WHAT YOU ARE ASKED TO DO:
Replace "kidney failure" with "renal failure" in the passage below on foods toxic to dogs, and write out the section from "Coffee, tea, caffeine" to "that potential outcome." with that change.

EXCERPT PROVIDED:
-.-.-
Hops. This beermaking ingredient is toxic for dogs, causing panting, an increased heart rate, fever, seizures, and can result in death.
Onions and garlic. These vegetables cause gastrointestinal upset, but more worryingly they can also damage red blood cells in dogs. This can be fatal. It should be noted that garlic in very small doses could be OK for dogs, but larger quantities are dangerous. Because of this, it is recommended to steer clear of garlic.
Coffee, tea, caffeine and chocolate. All of these items contain methylxanthines, specifically caffeine in coffee and theobromine in chocolate. These cause vomiting, diarrhea, panting, excessive thirst, arrhythmia, seizures, and can also result in death. It is best to avoid any kind of chocolate and caffeine entirely.
Grapes and raisins. Grapes and raisins cause kidney failure. Experts do not entirely understand why this is the case, but it is simply advised that dogs do not consume these because of that potential outcome.
-.-.-
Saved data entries
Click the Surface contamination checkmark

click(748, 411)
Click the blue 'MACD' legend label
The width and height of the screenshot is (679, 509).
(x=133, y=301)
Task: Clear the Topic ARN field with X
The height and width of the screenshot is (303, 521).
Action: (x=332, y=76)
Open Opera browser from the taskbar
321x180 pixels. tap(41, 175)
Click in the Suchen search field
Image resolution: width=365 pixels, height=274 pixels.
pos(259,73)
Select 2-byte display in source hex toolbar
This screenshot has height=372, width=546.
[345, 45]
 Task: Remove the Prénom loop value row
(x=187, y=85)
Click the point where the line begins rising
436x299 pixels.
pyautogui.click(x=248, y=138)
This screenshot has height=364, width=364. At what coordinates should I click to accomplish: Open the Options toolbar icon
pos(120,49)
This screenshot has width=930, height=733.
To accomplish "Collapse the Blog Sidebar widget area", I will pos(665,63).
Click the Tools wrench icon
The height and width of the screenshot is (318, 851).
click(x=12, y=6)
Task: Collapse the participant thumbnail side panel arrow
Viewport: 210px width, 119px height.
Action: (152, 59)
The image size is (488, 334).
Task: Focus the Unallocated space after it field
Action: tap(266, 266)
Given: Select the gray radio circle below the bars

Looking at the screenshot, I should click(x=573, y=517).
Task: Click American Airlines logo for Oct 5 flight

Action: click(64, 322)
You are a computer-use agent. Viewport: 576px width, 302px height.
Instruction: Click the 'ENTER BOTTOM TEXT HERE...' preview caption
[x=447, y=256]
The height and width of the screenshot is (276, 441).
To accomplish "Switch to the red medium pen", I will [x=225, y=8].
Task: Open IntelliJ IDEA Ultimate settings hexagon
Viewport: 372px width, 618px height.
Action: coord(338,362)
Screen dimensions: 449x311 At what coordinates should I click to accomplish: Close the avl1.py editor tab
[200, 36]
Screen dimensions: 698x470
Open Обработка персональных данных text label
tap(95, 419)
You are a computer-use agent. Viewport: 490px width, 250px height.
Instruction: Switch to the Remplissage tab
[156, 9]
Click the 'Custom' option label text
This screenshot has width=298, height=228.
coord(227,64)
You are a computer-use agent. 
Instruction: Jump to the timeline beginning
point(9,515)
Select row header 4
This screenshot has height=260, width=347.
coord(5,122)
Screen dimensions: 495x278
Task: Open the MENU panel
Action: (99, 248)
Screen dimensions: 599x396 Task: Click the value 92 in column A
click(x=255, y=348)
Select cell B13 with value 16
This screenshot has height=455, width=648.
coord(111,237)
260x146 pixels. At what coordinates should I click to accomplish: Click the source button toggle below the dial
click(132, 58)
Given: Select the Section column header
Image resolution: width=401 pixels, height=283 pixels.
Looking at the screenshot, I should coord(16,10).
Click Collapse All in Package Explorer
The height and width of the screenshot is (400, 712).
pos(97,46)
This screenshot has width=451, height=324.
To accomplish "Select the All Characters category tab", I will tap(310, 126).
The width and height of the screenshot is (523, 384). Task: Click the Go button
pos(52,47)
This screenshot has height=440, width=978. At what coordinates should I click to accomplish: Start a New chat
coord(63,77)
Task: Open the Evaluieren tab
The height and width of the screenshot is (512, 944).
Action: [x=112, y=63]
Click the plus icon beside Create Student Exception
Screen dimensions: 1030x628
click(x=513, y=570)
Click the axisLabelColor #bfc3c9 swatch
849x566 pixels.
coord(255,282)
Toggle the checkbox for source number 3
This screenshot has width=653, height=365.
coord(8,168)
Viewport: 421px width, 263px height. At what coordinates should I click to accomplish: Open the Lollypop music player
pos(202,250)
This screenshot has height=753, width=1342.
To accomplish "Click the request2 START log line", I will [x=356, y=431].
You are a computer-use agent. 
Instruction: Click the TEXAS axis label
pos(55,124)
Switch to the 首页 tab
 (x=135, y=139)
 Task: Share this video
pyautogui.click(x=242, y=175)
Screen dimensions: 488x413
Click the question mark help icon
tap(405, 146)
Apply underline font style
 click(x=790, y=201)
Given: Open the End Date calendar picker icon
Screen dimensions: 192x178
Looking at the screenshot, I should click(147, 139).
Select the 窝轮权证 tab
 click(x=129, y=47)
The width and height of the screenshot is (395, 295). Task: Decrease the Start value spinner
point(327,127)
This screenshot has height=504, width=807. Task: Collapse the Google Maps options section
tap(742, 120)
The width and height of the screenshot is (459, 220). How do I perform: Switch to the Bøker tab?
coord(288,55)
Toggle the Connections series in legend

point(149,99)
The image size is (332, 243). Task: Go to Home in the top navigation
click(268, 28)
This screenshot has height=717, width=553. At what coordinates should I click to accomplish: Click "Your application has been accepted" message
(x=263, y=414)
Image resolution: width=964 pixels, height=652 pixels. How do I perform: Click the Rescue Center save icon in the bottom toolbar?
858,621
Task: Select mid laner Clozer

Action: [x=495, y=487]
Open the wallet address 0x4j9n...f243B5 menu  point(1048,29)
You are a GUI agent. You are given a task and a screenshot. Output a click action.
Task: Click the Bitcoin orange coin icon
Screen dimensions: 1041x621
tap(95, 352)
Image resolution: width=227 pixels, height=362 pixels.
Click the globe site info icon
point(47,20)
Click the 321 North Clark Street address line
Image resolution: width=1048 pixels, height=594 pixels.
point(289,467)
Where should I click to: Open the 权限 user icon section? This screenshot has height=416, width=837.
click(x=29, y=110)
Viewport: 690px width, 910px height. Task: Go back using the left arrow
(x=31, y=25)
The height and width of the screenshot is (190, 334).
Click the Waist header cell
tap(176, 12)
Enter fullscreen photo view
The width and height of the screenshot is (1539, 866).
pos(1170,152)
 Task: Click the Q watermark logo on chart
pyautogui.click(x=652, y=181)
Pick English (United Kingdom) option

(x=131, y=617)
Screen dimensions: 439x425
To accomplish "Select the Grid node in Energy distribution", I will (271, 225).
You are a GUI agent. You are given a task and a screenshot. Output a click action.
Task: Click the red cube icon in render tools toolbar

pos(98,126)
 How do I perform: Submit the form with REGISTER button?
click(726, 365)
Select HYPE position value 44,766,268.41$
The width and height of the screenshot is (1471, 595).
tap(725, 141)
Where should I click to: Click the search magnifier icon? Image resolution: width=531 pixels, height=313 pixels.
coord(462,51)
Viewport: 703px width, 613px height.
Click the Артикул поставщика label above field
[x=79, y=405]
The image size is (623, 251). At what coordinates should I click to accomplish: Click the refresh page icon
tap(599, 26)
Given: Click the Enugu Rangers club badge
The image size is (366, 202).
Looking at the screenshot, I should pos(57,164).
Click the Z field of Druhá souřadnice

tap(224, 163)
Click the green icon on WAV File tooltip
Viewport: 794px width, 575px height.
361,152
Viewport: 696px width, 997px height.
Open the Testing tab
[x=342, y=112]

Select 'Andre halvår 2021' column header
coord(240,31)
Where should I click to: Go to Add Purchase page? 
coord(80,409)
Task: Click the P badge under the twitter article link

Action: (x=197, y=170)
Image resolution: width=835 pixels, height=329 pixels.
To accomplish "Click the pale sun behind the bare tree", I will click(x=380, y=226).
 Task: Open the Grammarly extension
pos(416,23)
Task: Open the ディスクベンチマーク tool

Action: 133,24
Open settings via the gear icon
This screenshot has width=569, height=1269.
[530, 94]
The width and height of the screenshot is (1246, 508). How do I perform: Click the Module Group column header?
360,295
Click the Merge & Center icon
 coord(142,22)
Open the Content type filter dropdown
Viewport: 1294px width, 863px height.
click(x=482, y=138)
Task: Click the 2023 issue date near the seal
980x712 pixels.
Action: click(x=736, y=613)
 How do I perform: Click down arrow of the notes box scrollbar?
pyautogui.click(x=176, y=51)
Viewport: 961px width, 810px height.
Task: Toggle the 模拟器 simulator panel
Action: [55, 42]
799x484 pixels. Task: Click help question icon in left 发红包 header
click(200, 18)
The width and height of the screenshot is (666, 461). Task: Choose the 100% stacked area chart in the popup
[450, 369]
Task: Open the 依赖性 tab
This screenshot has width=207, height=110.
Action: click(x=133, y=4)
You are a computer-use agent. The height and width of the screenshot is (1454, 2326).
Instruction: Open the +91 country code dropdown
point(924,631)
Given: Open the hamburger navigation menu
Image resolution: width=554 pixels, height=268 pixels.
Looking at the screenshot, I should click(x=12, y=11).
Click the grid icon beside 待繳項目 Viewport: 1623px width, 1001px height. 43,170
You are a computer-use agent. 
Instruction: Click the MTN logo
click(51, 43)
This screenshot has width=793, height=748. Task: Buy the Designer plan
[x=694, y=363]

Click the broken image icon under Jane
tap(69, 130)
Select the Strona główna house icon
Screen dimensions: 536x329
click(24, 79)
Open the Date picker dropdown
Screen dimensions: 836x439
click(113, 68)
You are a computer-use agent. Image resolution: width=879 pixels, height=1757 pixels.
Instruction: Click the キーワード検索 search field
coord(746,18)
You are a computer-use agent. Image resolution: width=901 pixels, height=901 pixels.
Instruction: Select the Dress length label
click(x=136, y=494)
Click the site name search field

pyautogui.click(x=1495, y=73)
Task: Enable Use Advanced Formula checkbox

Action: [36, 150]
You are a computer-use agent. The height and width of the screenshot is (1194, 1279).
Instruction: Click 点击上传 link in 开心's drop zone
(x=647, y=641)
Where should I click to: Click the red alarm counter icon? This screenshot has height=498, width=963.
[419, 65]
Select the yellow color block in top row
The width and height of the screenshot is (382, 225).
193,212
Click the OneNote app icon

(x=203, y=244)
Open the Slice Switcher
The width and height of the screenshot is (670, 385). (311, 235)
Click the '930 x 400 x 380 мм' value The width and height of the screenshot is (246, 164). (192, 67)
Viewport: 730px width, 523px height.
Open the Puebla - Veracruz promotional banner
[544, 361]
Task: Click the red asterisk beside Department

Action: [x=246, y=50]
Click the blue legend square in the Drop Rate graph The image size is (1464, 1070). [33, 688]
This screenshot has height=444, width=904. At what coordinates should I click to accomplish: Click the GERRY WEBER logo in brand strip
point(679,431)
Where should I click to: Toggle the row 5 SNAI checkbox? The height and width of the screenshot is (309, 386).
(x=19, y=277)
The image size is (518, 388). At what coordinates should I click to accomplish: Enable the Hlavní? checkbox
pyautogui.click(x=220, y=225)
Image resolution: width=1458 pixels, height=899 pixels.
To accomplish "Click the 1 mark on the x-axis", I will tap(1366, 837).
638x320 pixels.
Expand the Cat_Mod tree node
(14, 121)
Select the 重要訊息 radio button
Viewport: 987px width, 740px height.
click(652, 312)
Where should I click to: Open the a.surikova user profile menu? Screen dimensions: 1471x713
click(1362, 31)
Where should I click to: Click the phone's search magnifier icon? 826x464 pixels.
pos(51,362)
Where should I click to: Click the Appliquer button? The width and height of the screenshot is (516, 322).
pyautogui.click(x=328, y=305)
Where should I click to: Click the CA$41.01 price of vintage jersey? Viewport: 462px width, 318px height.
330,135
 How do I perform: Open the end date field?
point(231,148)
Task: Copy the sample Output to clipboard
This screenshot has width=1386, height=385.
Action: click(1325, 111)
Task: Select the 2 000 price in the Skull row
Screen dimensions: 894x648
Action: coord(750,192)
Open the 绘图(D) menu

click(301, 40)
-.-.-
SOLUTION:
Coffee, tea, caffeine and chocolate. All of these items contain methylxanthines, specifically caffeine in coffee and theobromine in chocolate. These cause vomiting, diarrhea, panting, excessive thirst, arrhythmia, seizures, and can also result in death. It is best to avoid any kind of chocolate and caffeine entirely.
Grapes and raisins. Grapes and raisins cause renal failure. Experts do not entirely understand why this is the case, but it is simply advised that dogs do not consume these because of that potential outcome.